Some people beg to be eavesdropped and Martin was one of them. I was sitting alone on the next table, in a pub. He had two accomplices and absolutely no intention of letting them speak. His voice made the beer mats shake, the half-pint glasses rattle and the pool table balls roll. When Martin went to the bar he sonorously ordered ‘something triple-hopped and zesty’ – Paul Robeson in CAMRA: The Musical. Back with his captives, Martin took a sip and then rolled the beer around his mouth, preparation for a coming soliloquy akin to licking a finger before turning the page. ‘Well, that was some trip,’ Martin said, imploring someone to say ‘Oh aye, where were you?’ They didn’t, which he took as a stamped permit to continue. ‘We stayed right out in the countryside, and just hung around reading about Far Eastern spirituality. I really think I’ve found a new sense of being, a oneness with nature. It just made me so aware of everything around me. I’ve begun to accept the world and see it for what it is.’ ‘Ye mean,’ said one of the captives, finally speaking up, ‘yiv goat yer heid oot yer erse, Martin?’
A van man hurtles his vehicle to the wrong side of the road, winds down the passenger side window and leans across, elongated seatbelt almost scything off his ear. ‘`Scuse me pal, is there a building site around here? My gaffer just said ‘Easter Road’.’ I try and think about building sites but instead notice he has a Dolly Parton CD on his dashboard. ‘Erm,’ I say, to reassure him. Then I remember that there’s quite a lot of mud and some yellow signs with ridiculous housing estate names near the Hibs ground, so send him in that general direction. When he goes past me again ten minutes later, I hide in a bush.

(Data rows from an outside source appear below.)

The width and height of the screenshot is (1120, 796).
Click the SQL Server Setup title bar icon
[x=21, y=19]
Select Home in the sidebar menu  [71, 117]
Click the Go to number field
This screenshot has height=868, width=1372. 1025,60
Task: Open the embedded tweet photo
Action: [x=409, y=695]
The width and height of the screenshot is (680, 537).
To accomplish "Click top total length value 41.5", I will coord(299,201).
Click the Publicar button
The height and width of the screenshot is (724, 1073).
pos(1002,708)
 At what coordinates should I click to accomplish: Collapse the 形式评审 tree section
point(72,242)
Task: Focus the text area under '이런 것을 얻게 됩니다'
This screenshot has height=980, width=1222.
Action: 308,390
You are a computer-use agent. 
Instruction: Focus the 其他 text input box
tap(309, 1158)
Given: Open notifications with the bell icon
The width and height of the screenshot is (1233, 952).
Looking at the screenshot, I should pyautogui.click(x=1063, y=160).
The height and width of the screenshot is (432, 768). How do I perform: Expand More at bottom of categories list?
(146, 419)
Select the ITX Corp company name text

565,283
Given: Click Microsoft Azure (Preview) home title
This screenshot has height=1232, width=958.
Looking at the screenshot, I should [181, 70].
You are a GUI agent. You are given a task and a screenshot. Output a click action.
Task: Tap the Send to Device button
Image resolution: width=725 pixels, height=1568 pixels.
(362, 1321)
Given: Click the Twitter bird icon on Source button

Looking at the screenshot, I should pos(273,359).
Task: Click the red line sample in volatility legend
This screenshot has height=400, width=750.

While there I start to wonder about all the other people to whom I have given rubbish directions. Everywhere I’ve lived and spent time enough to look like I know what I’m doing, there must be people still walking about going ‘I’m sure he said left at the lights.’ In Middlesbrough, I imagine, there are Ipswich Town fans from 1991 trawling the streets from behind desert island beards. In York, a family of Japanese tourists who only wanted to visit the Minster have ended up playing statues at the Jorvik Viking Centre. As I leave the bush I think: ‘how did I end up in Leith, again?’
I’ve always liked the way bus drivers wave at one another. In more romantic moments, I see it as an act of high solidarity. Mind you, it’s even more likeable when they don’t wave; I enjoy wondering what happened back at the depot and concluding it involved someone failing to replace the last of the staff kitchen milk. Bus drivers are real human beings like you and me, you know, regardless of how they’re portrayed in Tatler and Readers’ Wives. I like the way they ignore rival companies too. Imagine if we all did this – we work for Tesco so at a party we refuse to talk to a Sainsbury’s checkout girl and go out of our way to be rude to her Farmfoods equivalent.
I noticed recently – on telly, obviously; I don’t actually leave the house in case anyone asks me for directions – that train drivers also do ‘the wave’. I now wish to see it extended, though not along lines of vocation. Yes, we should wave to people we feel a kinship with, even if it baffles them slightly because they know not the reason. They might be left-handed or ginger-haired like you. Or, you might just fancy them, and how’s a friendly wave across the street for a perfect chat-up line? You can have that one for free. Just give me a wave next time I see you.
Are you still reading? Have you followed the page all the way down? I was watching the marvellous Old Jews Telling Jokes the other night. Not all of their jokes are one-liners. Some are 56-liners. Endurance tests. Listening, I began to get that familiar feeling of losing the thread. This is worse when someone corners you in a pub with a similarly elongated ‘funny’. My concentration lapses so quickly that I laugh at completely the wrong parts. I lose the will to live never mind laugh, glancing over the teller’s shoulder and thinking longingly back to a simpler time before the joke began. How did these ridiculously lengthy jokes come about? Were they designed by committee, or are they embellishments of true stories? I’m off to ask Martin.